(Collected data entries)
════

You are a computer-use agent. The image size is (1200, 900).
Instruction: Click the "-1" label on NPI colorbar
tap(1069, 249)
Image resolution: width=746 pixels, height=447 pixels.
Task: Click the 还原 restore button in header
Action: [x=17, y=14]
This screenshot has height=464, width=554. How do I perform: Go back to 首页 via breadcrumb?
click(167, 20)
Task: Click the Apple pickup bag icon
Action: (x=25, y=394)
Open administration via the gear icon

════

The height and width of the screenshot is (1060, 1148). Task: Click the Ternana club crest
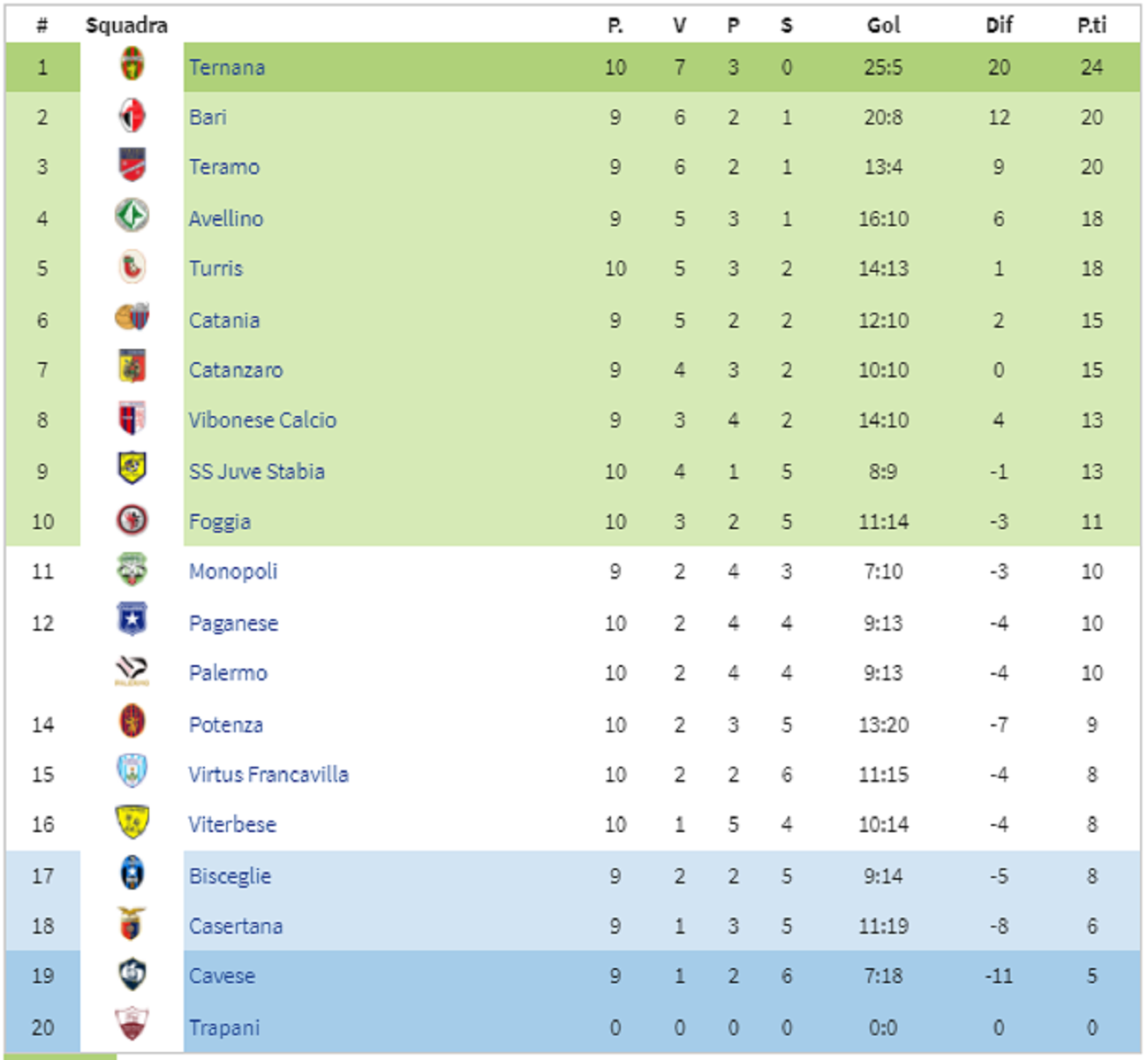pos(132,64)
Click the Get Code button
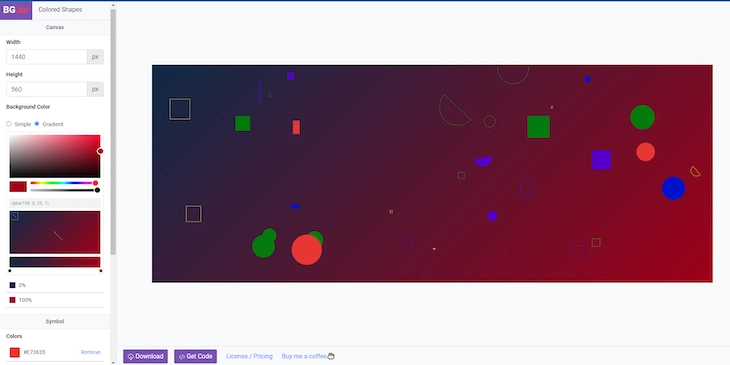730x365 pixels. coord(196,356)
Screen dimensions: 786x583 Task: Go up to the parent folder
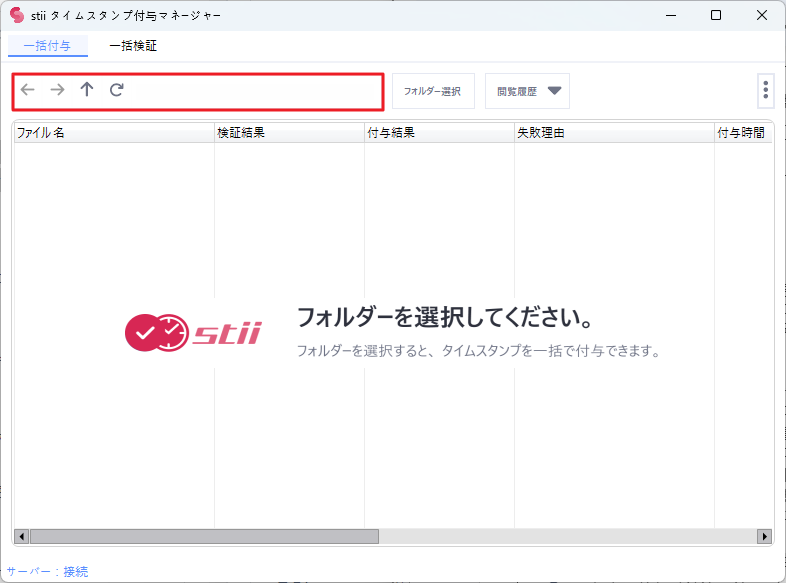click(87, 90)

════

PROBLEM TO WORK ON: Print the lines above from the one with "This screenshot has" through the one with "Open administration via the gear icon", both included, exactly as written and nothing more.

ANSWER SECTION:
This screenshot has height=464, width=554. How do I perform: Go back to 首页 via breadcrumb?
click(167, 20)
Task: Click the Apple pickup bag icon
Action: (x=25, y=394)
Open administration via the gear icon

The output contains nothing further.